Schlafprobleme sind sehr häufig – zum Glück gibt es viele bewährte, alltagstaugliche Tipps, die oft helfen. Ich teile sie in schnell wirksame und langfristige Massnahmen ein.
Sofort wirksame Tipps (für heute Nacht)
1. Feste Schlafenszeiten
- Jeden Tag (auch am Wochenende) möglichst zur gleichen Zeit ins Bett gehen und aufstehen. Das stabilisiert den inneren Rhythmus. Beste Schlafenszeit ist vor 24 Uhr. 21.30 – 22.00 Uhr wäre optimal.

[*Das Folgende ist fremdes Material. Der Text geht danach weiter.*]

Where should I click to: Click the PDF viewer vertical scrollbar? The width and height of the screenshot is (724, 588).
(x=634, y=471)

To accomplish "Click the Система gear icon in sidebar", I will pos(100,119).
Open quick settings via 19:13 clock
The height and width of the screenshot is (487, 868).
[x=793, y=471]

2. Handy & Bildschirm 60–90 Min. vor dem Schlafen meiden
- Blaues Licht hemmt Melatonin (Schlafhormon)
- Besser: lesen, leise Musik, Tagebuch
3. Gedanken „parken“
- Schreib vor dem Schlafengehen alles auf, was dich beschäftigt. So kann das Gehirn loslassen und du vergisst nichts, was dich ansonsten in der Nacht plagt.
4. Atemübung (sehr effektiv)
- 4 Sekunden einatmen
- 6–8 Sekunden ausatmen
- 5 Minuten
Atmen aktiviert den Entspannungsnerv (Vagus). Siehe auch hier…

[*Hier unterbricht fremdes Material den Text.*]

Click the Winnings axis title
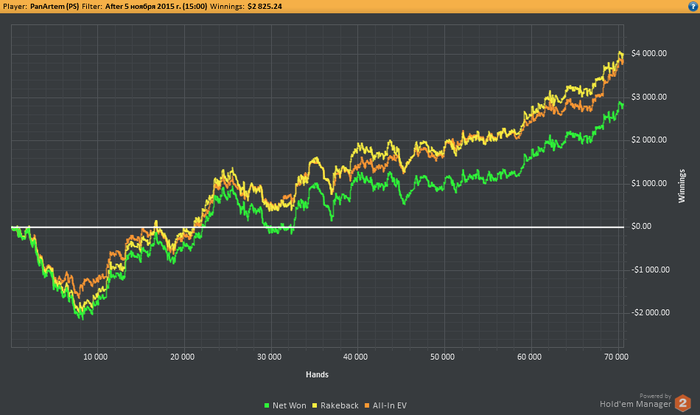This screenshot has width=700, height=415. click(682, 186)
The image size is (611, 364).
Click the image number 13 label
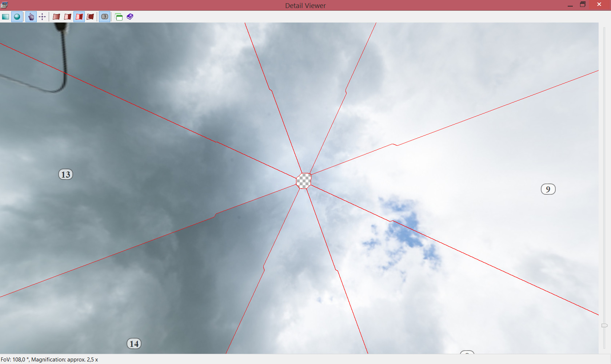point(66,174)
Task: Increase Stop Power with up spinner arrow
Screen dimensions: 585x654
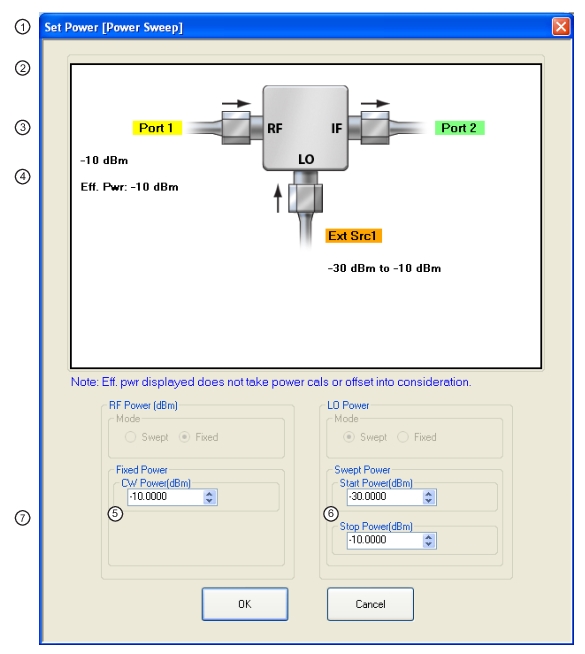Action: coord(429,537)
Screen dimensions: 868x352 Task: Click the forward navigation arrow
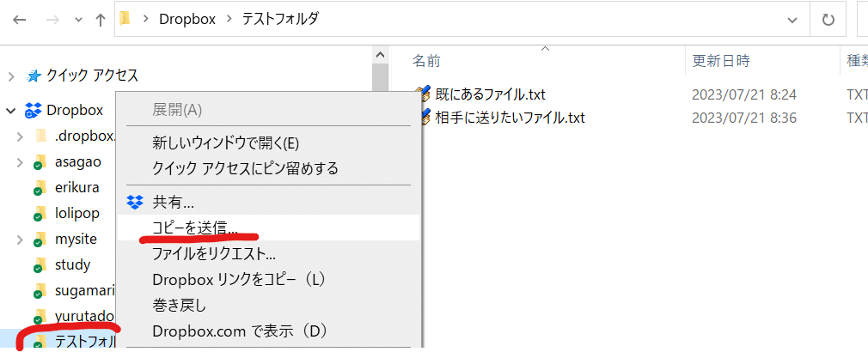[51, 20]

5. Nicht im Bett wach liegen
- Wenn du nach 20–30 Min. nicht schläfst: aufstehen, etwas Ruhiges tun.
Bett = Schlafen, nicht Grübeln.
Langfristige Verbesserungen
1. Abendroutine entwickeln
- Immer gleiche Abfolge (z.B. Tee – jedoch Vorsicht: Harndrang in der Nacht, Lesen, Dehnen)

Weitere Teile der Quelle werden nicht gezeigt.